What many don't know is following their return to the Rockies, the 10th's veterans shaped the American ski industry. More than 66 ski resorts were managed or founded by former military personnel, including Aspen, Vail and Arapahoe Basin – and this taps into a broader strain of patriotism among locals today.

At Arapahoe Basin, during the 1953-1954 season, for instance, the unit installed the first Poma lift in the US. Then, in 1957 at Winter Park, they constructed two draglifts said to be the fastest in the world. The division's backcountry cabins, once used for deep-snow combat training, are now open to visitors to book year-round.

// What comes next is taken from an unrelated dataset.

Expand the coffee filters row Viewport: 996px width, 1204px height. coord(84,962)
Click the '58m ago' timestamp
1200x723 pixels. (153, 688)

But that's not all. Six miles from Leadville in the Pando Valley, the 10th Mountain Division trained at Camp Hale. Sitting between sheer-sided rocky spurs and snow-daubed mountains with the Eagle River winding nearby, it was once a sprawling encampment of 14,000 soldiers, 226 barracks, 100 mess halls, three theatres, a chapel, horse and mule barns and a hospital. Little remains nowadays, but a 10-stop self-guided tour of relics snakes past ammunition bunkers, a guard shack and a field house. To be so rapidly transplanted from pistes to pistols fires the imagination.

The best story at Camp Hale concerns the CIA, which took over the base in the 1950s to train secretive special ops teams. At one time, 170 Tibetans were drafted in for secret operations against the Communist government in China. The unexpected coda is locals were told it was a test site for bombs. Nowadays, with snowshoe, hiking, biking and horse-riding trails, it is a less-assuming and simpler world away from the currents of history.&”
Posted by:Skidmark

#1  Spent 6 years living, working and training in the mountains west of Denver, 8-10,000 ft.

Couldn't touch the Leadville Marathon.